Debido a su superioridad jerárquica, un Ordenamiento solo podía ser modificado por otra norma del mismo rango en nuevas Cortes. No obstante, bajo el reinado de Juan I se evidenció la pugna por el “poderío real absoluto”; si bien tras las Cortes de Burgos (1379) se impulsó la Pragmática (legislación unilateral del rey) siguiendo la tendencia autoritaria de Enrique II, la debilidad política tras la derrota de Aljubarrota forzó al rey, en las Cortes de Briviesca (1387), a buscar apoyo estamental y reconocer límites institucionales.
Mecanismos de Control Normativo
Para resolver los conflictos normativos y proteger la supremacía del Derecho del Reino frente a las injerencias de las cartas regias, se consolidaron dos mecanismos jurídicos:
- La fórmula del “Obedézcase pero no se cumpla”: Permitía acatar la voluntad real pero suspender la aplicación de una norma contraria al Ordenamiento.
- El recurso de contrafuero: Mediante el cual las Cortes solicitaban la nulidad de dicha disposición por vulnerar la legalidad vigente.
El Derecho Mercantil: Del Ius Mercatorum a las Ordenanzas
El Origen del Ius Mercatorum (Baja Edad Media)
El ordenamiento mercantil surgió como respuesta necesaria a la reactivación económica y urbana de la Baja Edad Media, superando la etapa de agrarización y aislamiento comercial que caracterizó a la Alta Edad Media debido a la expansión islámica y el bloqueo del Mediterráneo. A partir del siglo XI, factores como el crecimiento demográfico, las Cruzadas y la repoblación impulsaron una revolución comercial que evidenció la insuficiencia del antiguo derecho para regular las nuevas relaciones de mercado, especialmente aquellas de carácter internacional y marítimo orientadas al lucro.
Así nació el ius mercatorum, un derecho de clase creado por los propios comerciantes, de naturaleza consuetudinaria, no técnica y de transmisión oral, que evolucionó desde una normativa local proteccionista hacia un sistema autónomo.
Organización y Jurisdicción
Para agilizar la resolución de conflictos y evitar la lentitud de la justicia ordinaria, los mercaderes se organizaron en corporaciones que transitaron de simples cofradías o gremios a Consulados de Comercio, instituciones con potestad jurisdiccional donde los cónsules actuaban como jueces en procesos sumarios y rápidos. Esta dualidad comercial se manifestó en dos grandes áreas geográficas con normativas propias:
- Cuenca Mediterránea (Corona de Aragón): Destacaron consulados como los de Barcelona o Valencia y la creación del Llibre del Consolat de Mar, un código de alcance internacional basado en las costumbres barcelonesas que perduró siglos.

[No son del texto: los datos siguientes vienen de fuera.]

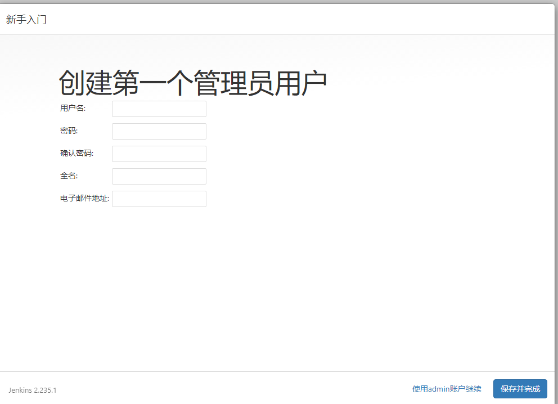Viewport: 558px width, 404px height.
Task: Click the 用户名 label text
Action: pyautogui.click(x=71, y=108)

- Litoral Cantábrico (Corona de Castilla): Orientado al comercio con el norte de Europa, se adoptaron los Roles d’Oléron (o Fueros de Layrón), centrados en el transporte marítimo atlántico.

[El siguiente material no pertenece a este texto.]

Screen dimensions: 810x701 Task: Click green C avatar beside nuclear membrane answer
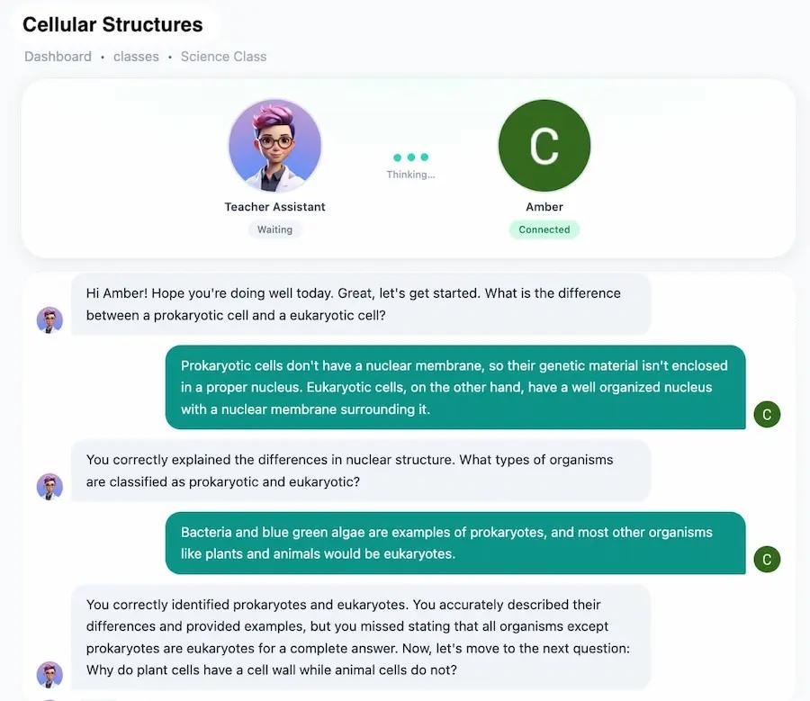767,414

El Derecho Mercantil en la Edad Moderna
El descubrimiento de América provocó el desplazamiento del centro de gravedad mercantil desde el Mediterráneo hacia el Atlántico, un cambio que trajo consigo un fuerte intervencionismo regio característico de la Edad Moderna. Bajo este control de la monarquía se fundaron nuevos Consulados de Comercio en Castilla (Burgos, Bilbao, Sevilla y Madrid) que, a diferencia de la autonomía medieval, vieron limitadas sus competencias: sus normas necesitaban confirmación real y las apelaciones de sus sentencias pasaban a la justicia ordinaria del corregidor.
No obstante, durante el siglo XVIII, estas instituciones evolucionaron para convertirse en motores de reactivación económica y generaron un derecho mercantil de gran calidad técnica a través de las Ordenanzas —destacando las de Burgos y Bilbao—, las cuales regularon la actividad comercial hasta la llegada del Código de Comercio en el siglo XIX.